Young designers do not have an easy time of it. Unprofessional is swiftly the judgment if they present works in the rough and without much ado. But if they instead polish them, smooth things out, give them a real gleam, they then get accused of not being experimental enough. Nevertheless, it must be said of this year's Salone Satellite, the Milan design trade fair for young design that there was not much when it came to surprises, astonishment, a quicker pulse.
132 labels and designers aged 35 or less as well as 20 colleges exhibited their work at the Salone Internazionale del Mobile from April 14-19, 2010, and much of it did not differ greatly from what was on display in the other trade-fair halls, those inhabited by the big players: Well thought-out designs, mature and ready for mass productions, presented professionally. That is not bad. On the contrary. The Satellite was founded back in 1998 in order to network young designers with established manufacturers. This year, this objective was reinforced by holding a competition prior to the trade fair covering the categories Kitchen and Bathroom; the two fields fit well with the Eurocucina and International Bathroom Exhibition which take place at the same time. The intention was not to constrain the young designers' ideas, the Salone's directors stated, but to channel their efforts to ensure these were of relevance for the manufacturers present on the stands.
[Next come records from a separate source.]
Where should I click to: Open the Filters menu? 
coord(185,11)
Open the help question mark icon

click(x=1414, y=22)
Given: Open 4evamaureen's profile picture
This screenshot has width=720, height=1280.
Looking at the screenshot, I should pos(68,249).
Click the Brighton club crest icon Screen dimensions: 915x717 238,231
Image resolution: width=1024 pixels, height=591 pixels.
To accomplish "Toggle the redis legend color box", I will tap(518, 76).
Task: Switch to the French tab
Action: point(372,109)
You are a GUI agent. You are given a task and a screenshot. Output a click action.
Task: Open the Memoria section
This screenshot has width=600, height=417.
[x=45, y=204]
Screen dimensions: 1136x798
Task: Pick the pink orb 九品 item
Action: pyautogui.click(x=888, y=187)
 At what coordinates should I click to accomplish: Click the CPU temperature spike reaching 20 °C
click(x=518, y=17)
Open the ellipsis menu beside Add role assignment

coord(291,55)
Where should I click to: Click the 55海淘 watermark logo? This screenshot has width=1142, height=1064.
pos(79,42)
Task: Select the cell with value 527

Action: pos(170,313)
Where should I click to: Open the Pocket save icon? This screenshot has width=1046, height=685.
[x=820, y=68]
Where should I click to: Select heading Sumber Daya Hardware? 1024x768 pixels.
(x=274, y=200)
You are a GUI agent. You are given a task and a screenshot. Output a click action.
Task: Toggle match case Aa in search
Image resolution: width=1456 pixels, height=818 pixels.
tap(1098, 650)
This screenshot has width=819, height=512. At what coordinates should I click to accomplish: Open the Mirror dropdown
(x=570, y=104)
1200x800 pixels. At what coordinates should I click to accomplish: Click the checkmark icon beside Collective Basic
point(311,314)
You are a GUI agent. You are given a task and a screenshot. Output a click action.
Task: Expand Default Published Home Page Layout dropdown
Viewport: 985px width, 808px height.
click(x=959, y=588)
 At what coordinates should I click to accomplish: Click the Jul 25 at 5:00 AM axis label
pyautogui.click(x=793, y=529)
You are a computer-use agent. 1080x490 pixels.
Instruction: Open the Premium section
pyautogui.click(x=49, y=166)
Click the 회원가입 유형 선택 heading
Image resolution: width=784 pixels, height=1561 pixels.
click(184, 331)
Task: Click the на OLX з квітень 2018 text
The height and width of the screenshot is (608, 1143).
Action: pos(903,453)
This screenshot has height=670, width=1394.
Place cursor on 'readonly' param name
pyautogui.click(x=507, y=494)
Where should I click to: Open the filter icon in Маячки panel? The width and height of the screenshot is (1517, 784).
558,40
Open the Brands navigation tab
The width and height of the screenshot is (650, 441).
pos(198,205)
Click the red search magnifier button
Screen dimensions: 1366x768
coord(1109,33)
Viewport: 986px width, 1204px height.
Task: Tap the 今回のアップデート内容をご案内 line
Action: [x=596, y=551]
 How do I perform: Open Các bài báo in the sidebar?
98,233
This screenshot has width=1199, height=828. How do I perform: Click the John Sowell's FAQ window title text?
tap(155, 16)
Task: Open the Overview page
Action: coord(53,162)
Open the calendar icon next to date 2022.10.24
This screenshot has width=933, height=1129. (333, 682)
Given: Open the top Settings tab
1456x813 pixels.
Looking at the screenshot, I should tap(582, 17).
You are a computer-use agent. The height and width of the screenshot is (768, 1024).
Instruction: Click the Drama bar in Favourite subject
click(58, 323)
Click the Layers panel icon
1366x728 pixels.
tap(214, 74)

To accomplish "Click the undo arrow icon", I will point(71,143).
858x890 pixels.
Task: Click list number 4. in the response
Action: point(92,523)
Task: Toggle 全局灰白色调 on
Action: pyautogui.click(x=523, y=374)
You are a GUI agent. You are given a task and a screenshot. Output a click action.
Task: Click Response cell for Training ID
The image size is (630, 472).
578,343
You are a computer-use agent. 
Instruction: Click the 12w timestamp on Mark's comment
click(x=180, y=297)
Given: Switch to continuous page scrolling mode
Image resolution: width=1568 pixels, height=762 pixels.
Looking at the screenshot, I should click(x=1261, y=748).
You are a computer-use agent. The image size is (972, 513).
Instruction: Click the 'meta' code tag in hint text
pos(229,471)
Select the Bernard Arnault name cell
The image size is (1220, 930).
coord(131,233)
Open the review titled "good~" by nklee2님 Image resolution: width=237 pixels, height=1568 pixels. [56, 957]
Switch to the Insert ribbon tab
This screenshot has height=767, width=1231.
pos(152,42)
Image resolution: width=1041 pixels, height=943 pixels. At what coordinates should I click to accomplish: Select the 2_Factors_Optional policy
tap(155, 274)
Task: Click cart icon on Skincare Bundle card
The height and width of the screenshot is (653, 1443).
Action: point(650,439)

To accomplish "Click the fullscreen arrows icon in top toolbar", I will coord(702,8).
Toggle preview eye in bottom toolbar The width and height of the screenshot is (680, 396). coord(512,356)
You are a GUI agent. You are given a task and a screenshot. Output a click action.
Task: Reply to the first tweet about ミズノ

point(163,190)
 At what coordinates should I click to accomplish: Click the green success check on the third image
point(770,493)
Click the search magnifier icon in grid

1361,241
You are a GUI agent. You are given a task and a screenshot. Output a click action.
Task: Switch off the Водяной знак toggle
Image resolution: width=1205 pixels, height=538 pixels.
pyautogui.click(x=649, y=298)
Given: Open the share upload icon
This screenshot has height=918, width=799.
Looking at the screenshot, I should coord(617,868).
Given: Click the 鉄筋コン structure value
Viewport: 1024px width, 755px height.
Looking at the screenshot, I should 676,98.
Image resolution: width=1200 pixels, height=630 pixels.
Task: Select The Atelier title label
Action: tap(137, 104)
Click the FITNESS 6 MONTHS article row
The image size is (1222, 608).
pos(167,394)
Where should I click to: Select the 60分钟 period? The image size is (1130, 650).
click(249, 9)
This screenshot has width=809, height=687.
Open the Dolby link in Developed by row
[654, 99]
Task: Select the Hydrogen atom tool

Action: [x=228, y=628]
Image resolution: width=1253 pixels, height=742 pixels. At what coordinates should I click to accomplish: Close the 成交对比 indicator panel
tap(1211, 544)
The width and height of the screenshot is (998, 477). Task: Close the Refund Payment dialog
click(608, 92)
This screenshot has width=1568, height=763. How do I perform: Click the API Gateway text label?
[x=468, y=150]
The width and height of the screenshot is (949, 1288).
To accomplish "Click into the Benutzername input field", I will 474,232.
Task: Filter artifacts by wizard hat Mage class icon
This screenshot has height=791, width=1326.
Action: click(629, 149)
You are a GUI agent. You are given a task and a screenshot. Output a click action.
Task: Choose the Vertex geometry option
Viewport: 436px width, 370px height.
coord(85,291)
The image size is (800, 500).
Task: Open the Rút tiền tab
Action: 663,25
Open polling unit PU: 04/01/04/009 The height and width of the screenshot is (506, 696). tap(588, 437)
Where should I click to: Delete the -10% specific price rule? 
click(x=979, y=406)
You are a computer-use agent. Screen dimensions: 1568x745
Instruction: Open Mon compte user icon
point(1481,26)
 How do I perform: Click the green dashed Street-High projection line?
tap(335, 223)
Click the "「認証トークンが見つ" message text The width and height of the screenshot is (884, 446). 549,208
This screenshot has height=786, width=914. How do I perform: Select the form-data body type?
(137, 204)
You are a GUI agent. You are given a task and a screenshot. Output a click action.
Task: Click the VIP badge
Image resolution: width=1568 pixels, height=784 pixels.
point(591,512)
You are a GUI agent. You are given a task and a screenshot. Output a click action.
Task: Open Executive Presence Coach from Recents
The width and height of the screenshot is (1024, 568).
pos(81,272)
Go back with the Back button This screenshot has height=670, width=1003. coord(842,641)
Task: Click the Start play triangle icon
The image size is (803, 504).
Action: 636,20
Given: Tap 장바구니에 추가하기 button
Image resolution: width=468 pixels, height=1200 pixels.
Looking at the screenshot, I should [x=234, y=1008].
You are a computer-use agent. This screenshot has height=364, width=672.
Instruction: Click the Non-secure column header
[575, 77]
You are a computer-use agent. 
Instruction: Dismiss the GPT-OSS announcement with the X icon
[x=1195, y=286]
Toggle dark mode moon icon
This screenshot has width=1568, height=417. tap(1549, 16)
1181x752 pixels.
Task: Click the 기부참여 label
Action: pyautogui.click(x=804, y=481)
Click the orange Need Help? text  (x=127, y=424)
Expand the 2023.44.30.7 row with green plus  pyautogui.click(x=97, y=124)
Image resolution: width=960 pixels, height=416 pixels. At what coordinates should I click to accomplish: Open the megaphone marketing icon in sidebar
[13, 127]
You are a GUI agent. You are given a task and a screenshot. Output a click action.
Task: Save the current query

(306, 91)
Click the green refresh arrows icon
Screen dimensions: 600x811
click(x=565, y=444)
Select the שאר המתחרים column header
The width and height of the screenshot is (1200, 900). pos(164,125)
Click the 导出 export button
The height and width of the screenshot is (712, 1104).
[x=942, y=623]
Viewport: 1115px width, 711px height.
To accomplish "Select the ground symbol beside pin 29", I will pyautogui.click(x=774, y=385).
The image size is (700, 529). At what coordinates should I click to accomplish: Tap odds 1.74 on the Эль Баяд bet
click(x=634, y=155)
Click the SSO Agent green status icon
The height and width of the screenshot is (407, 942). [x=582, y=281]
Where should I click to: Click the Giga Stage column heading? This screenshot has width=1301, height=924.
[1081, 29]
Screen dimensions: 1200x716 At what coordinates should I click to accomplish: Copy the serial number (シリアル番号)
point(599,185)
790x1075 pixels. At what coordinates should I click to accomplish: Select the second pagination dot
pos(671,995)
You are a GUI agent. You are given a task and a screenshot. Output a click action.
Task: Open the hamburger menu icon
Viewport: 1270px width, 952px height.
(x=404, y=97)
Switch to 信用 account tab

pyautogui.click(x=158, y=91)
And that is a good thing. Young designers want to realize their ideas and earn money with them. Above all in times of crisis, manufacturers want to bring products to market that sell, and not to spend a lot of time experimenting. The Salone Satellite Award was, incidentally, won by US-Japanese Nao Tamura with "Seasons", green leaves on silicon that serve as plates or serving trays. A product one could well imagine being touted by Authentics.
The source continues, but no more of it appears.